Posted on Nov 01, 2010

In the aftermath of the Deepwater Horizon oil spill last April that killed 11 oil platform workers and injured 17 others, the Obama Administration issued an oil drilling moratorium that was designed to provide the government and the industry time to make offshore drilling safer both for maritime workers and the environment.  The oil drilling moratorium was scheduled to be lifted on November 30, 2010 but was recently lifted more than a month ahead of schedule.

Why the Moratorium was Lifted Ahead of Schedule


Interior Secretary Ken Salazar said that the government lifted the moratorium because new safety standards make a large oil spill less likely now than it was last April, before the new standards were put into place in response to the Gulf of Mexico oil spill.
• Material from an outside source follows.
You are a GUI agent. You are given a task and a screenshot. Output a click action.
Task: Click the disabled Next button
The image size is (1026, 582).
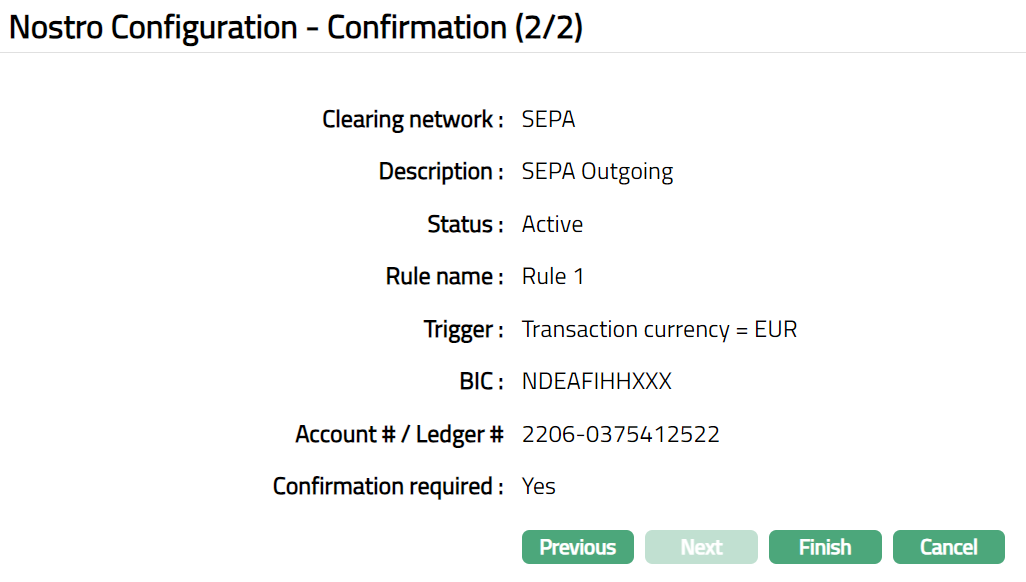701,547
Secretary Salazar cautions the public that there will be differing opinions about the decision to lift the moratorium.  He believes that some groups will find the new safety standards too stringent, and that these groups will argue that the standards unnecessarily restrict business. Other groups will argue that the moratorium was lifted too soon, and that deep water drilling remains too dangerous for offshore oil workers.

We send our condolences to the families of those killed in the Gulf Coast Deepwater Horizon catastrophe, and we hope that the new standards prove to make this dangerous work safer for our nation’s maritime workers.